Можешь тело забрать мое вместе с винтовкой
И воздвигнуть на рампе ночной изваянье.
Вот стоит истукан без души и дыханья.
Можешь вырезать, Карло, себе Буратино.
Только выключи, папа, прошу, муэдзина.
Забодал он меня в этом диком Шомроне,
Может, больше, чем маленький въедливый Рони,
Командирчик очкастый, школяр светлощекий
(Он обкусывал ногти, готовя уроки,
И старательно пальцем водил по тетрадке...
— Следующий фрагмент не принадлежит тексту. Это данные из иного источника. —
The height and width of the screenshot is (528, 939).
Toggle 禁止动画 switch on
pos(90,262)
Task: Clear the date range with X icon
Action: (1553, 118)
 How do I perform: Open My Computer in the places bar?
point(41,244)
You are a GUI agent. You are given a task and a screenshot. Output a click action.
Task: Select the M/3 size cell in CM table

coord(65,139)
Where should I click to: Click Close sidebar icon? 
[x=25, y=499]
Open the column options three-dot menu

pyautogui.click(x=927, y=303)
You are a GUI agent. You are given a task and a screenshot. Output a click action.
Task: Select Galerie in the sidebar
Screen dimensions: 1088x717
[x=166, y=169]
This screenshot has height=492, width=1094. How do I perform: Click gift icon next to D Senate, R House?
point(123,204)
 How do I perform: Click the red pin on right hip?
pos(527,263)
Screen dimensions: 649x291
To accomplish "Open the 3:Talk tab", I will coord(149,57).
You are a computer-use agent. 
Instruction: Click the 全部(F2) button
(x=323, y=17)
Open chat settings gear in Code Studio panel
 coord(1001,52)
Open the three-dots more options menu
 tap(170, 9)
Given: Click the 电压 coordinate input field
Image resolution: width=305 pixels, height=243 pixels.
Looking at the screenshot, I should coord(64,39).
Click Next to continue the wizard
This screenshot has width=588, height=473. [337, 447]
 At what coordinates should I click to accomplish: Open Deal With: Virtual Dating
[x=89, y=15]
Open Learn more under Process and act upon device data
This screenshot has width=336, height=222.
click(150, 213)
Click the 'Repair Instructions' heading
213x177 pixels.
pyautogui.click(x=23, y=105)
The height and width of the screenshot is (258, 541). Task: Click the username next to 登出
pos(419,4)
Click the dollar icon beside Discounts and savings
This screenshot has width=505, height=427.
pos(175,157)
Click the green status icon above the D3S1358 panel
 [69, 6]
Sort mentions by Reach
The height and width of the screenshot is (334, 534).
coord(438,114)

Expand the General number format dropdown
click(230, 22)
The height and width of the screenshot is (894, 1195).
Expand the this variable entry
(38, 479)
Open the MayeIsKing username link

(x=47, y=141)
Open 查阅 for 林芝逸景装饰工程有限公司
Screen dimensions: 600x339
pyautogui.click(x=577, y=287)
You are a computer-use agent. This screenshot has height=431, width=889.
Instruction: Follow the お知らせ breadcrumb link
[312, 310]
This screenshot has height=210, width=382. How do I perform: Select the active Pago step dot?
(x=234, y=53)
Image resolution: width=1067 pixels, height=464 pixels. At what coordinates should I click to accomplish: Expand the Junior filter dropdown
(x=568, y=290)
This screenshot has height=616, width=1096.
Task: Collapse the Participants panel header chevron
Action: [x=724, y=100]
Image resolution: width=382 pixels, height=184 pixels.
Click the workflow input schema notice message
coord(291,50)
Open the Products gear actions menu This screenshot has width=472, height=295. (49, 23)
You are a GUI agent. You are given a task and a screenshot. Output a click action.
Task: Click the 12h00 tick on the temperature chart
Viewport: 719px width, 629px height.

Никогда не поймет, почему не в порядке
Внешний вид и повадки его резервистов.
Он как Овод воспитан и граф Монтекристо.
Он краснеет за нас. Мы ему неприятны,
Но реальны, увы, как родимые пятна,
Волосатые, сизые...). Или вот Йоси,
Шварцнегер восточный. Такого в Родосе
Точно взяли б в натурщики для монумента.
Рожей зверской доводит до ручки клиента,
Рыжерукого Альтмана из Могилева.
К сожалению, Альтман не смеет ни слова
Произнесть по причине незнанья иврита.
Только после отбоя шипит он сердито:
"Если это еврей, то тогда я селедка".
И с ботинками в спальник вставляется кротко,
Указанью согласно. А в три часа ночи
Мы все вместе, безумные, потные, вскочим
От спирального воя в соседней деревне.
Тени скачут по базе. Очухался древний
Великан из долины, ведущей к Геенне.
 
* * *
"Сегодня было жарко. Командир
Не доставал нас, умница. В палатке
Лежали час и два, и три, и всё бананы -
Не фигли-мигли - поглощали. Шоколадки
Амхарским нас ругательствам учили.
Ни слова не запомнилось. А жаль.
Привет при встрече пламенный мой Вилли
И Плоткину. Скажи, что не печаль,
Не скука мною движет, а безделье.
Так час без получаса любовался
Лиловым словом "бля", что на брезенте
Фельдмахер рисовал, и вспоминал -
Вчера был снег. И командир
Не доставал нас, умница. Арбузы
Мы с кухни прикатили. И в палатке
Трещали корки час, другой... Французы
Ругательствам парижским обучали.
Ни слова не запомнилось. А жаль.
Вот и живем без пламенной печали.
Но скука нас преследует едва ль.
Безделие - сплошной кинематограф.
Позавчера Фельдмахер размечтался,
Как слово "бля" напишет на брезенте.
Сегодня слово есть. Пора начать
День завтрашний. С того, чтоб командир
Не доставал нас, задница. И пьянки
Излишни в нашем кайфе. И погоду
Любую любим и полюбим. Янки
Преподнесет уроки йельской брани.
Ни слова не запомнится. А жаль.
 
Мои поклоны незабвенной Тане
В чухонскую туда пошлите даль.
Но можно не рассказывать: Фельдмахер -
Моя имагинация - погибнет.
А мы, лиловым "бля" обнесены,
И мы лиловым "бля" обнесены.

 

* * *
 
Я уснул на посту. Безобразие просто.
Мне приснилась Эстония-тюня,
Остров Кихну, зеленое пиво и
Дохлая рыба на досках. Шестого июня
На мопеде старушка, как черт полосатый народный,
К промтоварному центру в траве потемневшему скачет.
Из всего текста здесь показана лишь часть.